Comment by Li Xi (Inactive) [ 13/Jan/14 ]

I've post a patch for this. However, it is not sure whether it fixes this problem, since we don't have a reliable way to reproduce this problem yet.
http://review.whamcloud.com/#/c/8772/

Comment by Zhenyu Xu [ 13/Jan/14 ]

Thank you LiXi, but the iwc48.lctl.log.txt shows in line 140770

00010000:00000001:0.0:1384651634.269628:0:105183:0:(ldlm_request.c:1760:ldlm_prepare_lru_list()) Process leaving (rc=0 : 0 : 0)

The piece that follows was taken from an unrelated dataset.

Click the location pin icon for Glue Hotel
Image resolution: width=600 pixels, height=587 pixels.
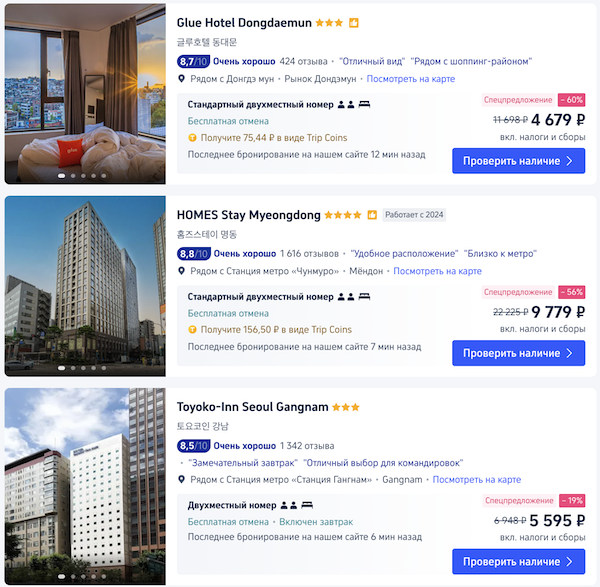point(182,79)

which shows that when we canceled the problematic lock, ldlm_prepare_lru_list() didn't find other lru locks, so I'd think your patch would possibly not affect this issue.

Comment by Li Xi (Inactive) [ 13/Jan/14 ]

Ah, thank you for pointing that out, Zhenyu. I was just wondering why we can call ldlm_lock_remove_from_lru_nolock() without calling lock_res_and_lock() first. Is there anything I missed?

Comment by Zhenyu Xu [ 13/Jan/14 ]

ldlm_prepare_lru_list() is to collect unused lock from namespace::ns_unused_list, where only unused locks are linked into it (please refer to ldlm_lock_decref_internal()->ldlm_lock_add_to_lru()), so in ldlm_prepare_lru_list() we can call ldlm_lock_remove_from_lru_nolock() w/o locking the res and lock since the lock has no readers nor writers referring to it.

Comment by Li Xi (Inactive) [ 13/Jan/14 ]

Ah, thank you for the explaination! Now I understand.

Comment by Jinshan Xiong (Inactive) [ 14/Jan/14 ]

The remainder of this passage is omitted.